A l’instar des deux orchestres de Suisse alémanique cités, l’Orchestre de la Suisse Romande (OSR), à Genève, a bien entendu dû cesser ses activités de concerts lors du premier confinement. En mai, des concerts comprenant des œuvres de Mozart, avec un orchestre réduit et un public restreint, ont pu avoir lieu. Parallèlement se sont déroulés des spectacles sur une roulotte de cirque transformée, les « Concerts en roulotte ». Tout en respectant les mesures de distanciation nécessaire, de petits ensembles ont pu se produire dans une acoustique plutôt bonne devant des homes pour personnes âgées ou handicapées, dans des parcs ou en ville ; l’accueil s’est avéré très positif. Céleste Roy, la bassoniste solo de l’OSR, pense même que cette initiative a enfin sorti la musique classique à Genève de son carcan élitaire. Au sein de l’orchestre, l’intérêt à participer à ces concerts était immense, et des représentations se sont poursuivies jusqu’en automne.

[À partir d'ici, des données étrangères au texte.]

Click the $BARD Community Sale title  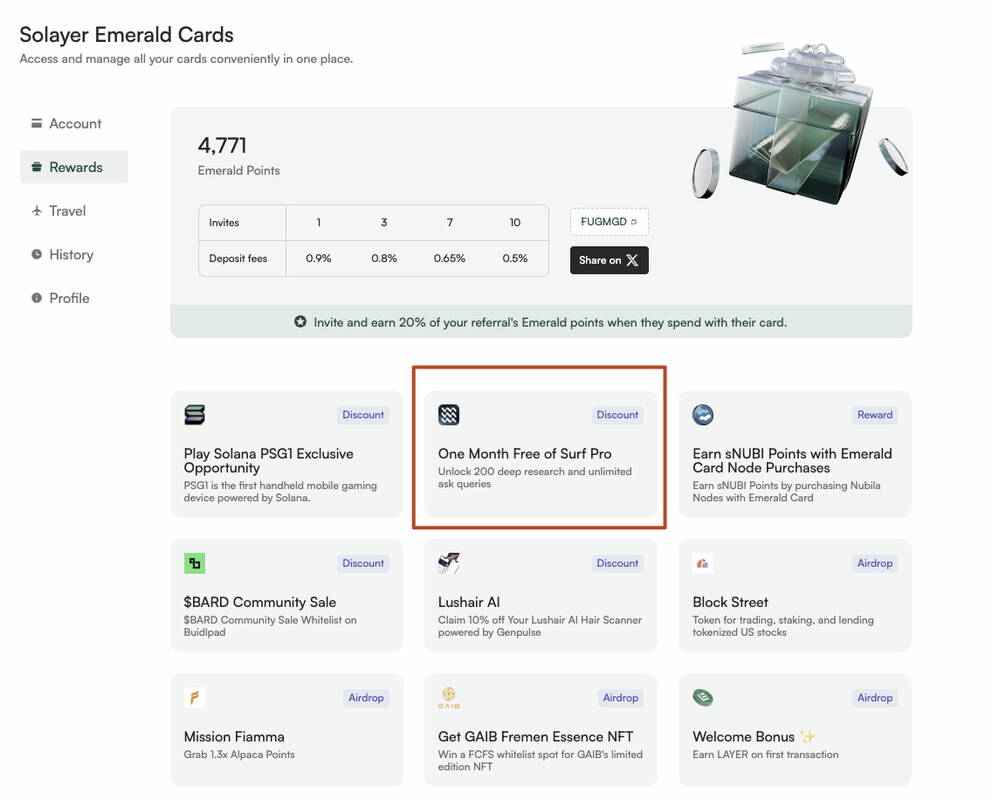click(260, 602)
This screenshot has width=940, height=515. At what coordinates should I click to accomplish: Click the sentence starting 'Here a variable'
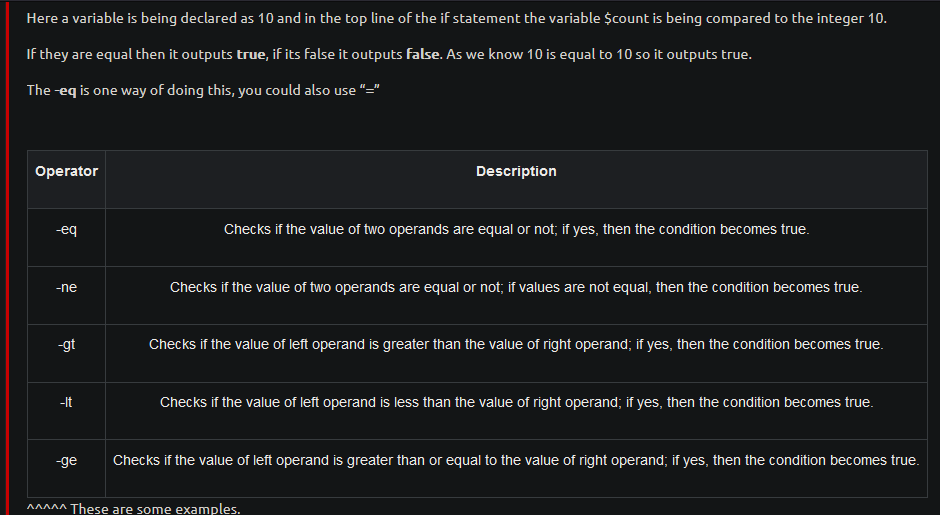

Après les vacances d’été et après que des concerts ont pu à nouveau se dérouler dans le cadre habituel, l’OSR a joué après le second confinement presque l’intégralité de son programme – bien que partiellement redimensionné – en tant que concerts en streaming. Que l’orchestre ait agrandi son département marketing il y a quelques années déjà s’est révélé être une aubaine : les connaissances techniques pour de nouvelles stratégies de commercialisation étaient déjà à disposition, et n’ont pas dû être élaborées fastidieusement au dernier moment. Le directeur musical et artistique Jonathan Nott a également joué un rôle décisif dans la réussite de certains projets, déclare Céleste Roy. Il s’agit d’un visionnaire, qui s’est engagé de manière exemplaire pour son orchestre. Le concert filmé dans lequel la 9ème symphonie de Beethoven était donnée avec les interprètes répartis dans tout le Victoria Hall, avec un résultat parvenant malgré tout à être musicalement convaincant, s’est avéré particulièrement spectaculaire.
Mme Roy relate qu’elle a utilisé ce temps libre imprévu de manière variée : elle a une nouvelle fois révisé minutieusement sa technique et travaillé un nouveau répertoire, donné un cours de maître par Zoom, et enfin trouvé à nouveau du temps pour la peinture acrylique. Parmi d’autres, quelques tableaux à coloration politique ont ainsi été conçus à cette période.

Trois orchestres en temps de crise du coronavirus : bien que ce ne soit pas tout à fait volontairement, de nombreuses idées ont pu être élaborées et aussitôt expérimentées. Si on veut le voir positivement, la pandémie a aussi pu favoriser un développement du paysage orchestral.